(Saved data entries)
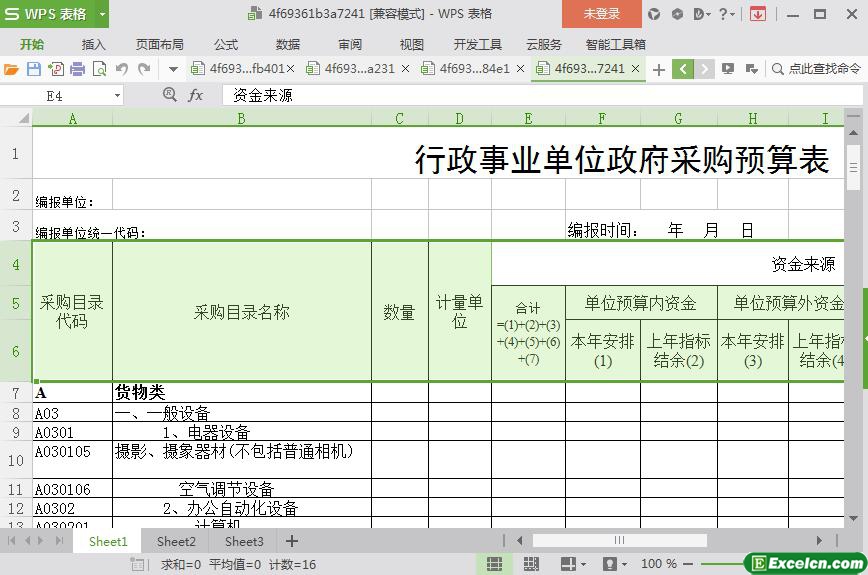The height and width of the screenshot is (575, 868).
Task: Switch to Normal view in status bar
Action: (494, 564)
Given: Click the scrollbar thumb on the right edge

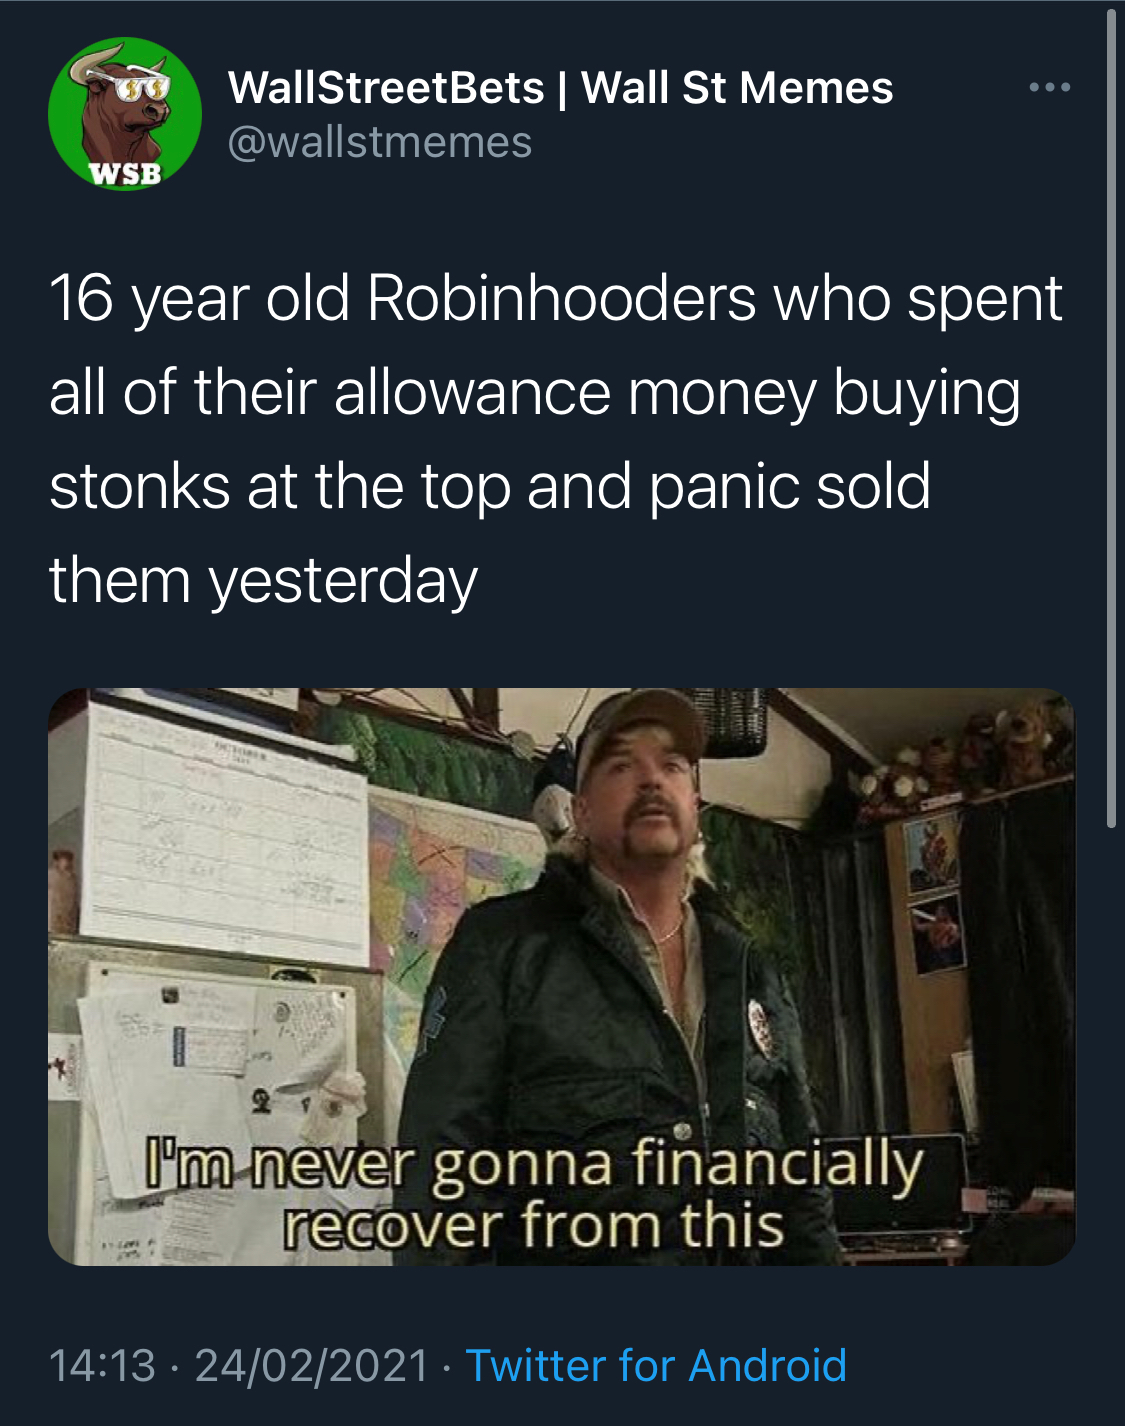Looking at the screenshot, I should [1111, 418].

_TO DO:_ The answer must consist solely of the lines from the one with "Given: Click the" through the final line of the data, each reproduced exactly and with pictures omitted.

_RESULT:_
Given: Click the scrollbar thumb on the right edge

Looking at the screenshot, I should [1111, 418].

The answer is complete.